A curiosa história por trás do “S” do Senna em Interlagos

Ayrton Senna salvou o GP do Brasil e ainda fez homenagem a outro piloto

Largada do GP de São Paulo em 1990, com foco no S do Senna

Durante a reforma que transformou completamente o traçado do Autódromo de Interlagos, uma figura lendária do automobilismo brasileiro deixou sua marca. Ayrton Senna propôs a construção de uma curva em formato de “S” ligando a reta dos boxes à curva do sol, aprimorando o traçado original. O nome, claro, “S” do Senna, certo? Mais ou menos, porque o nome oficial dessa curva é Chico Landi, em homenagem ao primeiro piloto brasileiro a competir na Fórmula 1.

A necessidade da curva

O ano era 1989, e o autódromo de Interlagos passava por uma grande transformação com o objetivo de receber de volta o Grande Prêmio do Brasil de Fórmula 1, após nove anos de corridas no Rio de Janeiro. O circuito de Jacarepaguá foi descartado pela Federação Internacional de Automobilismo e o Brasil corria o risco de perder seu GP. Foi então que a prefeita de São Paulo na época, Luiza Erundina, e o presidente da Confederação Brasileira de Automobilismo (CBA), Piero Gancia, aceitaram o desafio de trazer o evento de volta para Interlagos.

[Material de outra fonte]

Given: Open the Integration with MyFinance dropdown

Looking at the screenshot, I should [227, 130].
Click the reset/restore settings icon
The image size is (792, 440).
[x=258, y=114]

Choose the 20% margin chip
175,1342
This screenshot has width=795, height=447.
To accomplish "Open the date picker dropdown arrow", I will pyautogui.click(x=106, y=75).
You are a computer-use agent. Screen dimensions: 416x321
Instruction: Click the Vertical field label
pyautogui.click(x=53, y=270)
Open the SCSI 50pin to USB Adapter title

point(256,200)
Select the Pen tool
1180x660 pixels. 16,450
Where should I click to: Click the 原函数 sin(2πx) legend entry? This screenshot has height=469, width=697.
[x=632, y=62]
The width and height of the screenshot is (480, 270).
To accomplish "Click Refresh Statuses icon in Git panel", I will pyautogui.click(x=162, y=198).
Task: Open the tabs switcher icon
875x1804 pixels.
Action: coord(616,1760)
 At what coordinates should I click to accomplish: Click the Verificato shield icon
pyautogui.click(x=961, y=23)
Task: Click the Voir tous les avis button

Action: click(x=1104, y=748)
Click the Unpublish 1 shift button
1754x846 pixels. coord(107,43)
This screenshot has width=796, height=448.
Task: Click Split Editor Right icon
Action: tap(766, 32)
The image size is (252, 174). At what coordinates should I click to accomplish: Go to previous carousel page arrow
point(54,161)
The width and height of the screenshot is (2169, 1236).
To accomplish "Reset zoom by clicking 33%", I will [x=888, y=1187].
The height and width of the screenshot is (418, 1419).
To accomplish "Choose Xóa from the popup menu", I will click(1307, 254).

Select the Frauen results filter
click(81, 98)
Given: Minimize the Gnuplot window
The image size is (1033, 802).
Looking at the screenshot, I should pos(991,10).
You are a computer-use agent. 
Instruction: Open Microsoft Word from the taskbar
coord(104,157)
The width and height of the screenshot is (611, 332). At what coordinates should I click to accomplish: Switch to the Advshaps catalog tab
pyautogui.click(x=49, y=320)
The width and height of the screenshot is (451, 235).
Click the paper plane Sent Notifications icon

A corrida contra o tempo começou logo após a decisão de realizar a prova em São Paulo. Um projeto foi elaborado e as obras foram iniciadas, mas havia um problema claro: O antigo traçado da pista, com seus 7.960 metros e adorado pelos pilotos, não atendia mais às exigências da Fórmula 1. Francisco Rosa, administrador do autódromo na época, elaborou um plano para encurtar e preservar o traçado original, mas a ideia não foi adiante. Os atuais 4.325 metros do circuito guardariam uma nova história.

Nascia o “S” do Senna

Em uma de suas visitas a São Paulo, entre uma corrida e outra, Ayrton Senna acompanhou o andamento das obras. Durante as discussões sobre como encurtar a pista, Senna sugeriu a construção de uma curva em forma de “S” que ligasse o anel externo ao miolo do circuito. A proposta foi aceita imediatamente, encurtando a pista de forma significativa.

E o piloto, modesto como era, ainda sugeriu homenagear um de seus maiores ídolos com a nova curva: Chico Landi, ex-piloto e ex-administrador do autódromo.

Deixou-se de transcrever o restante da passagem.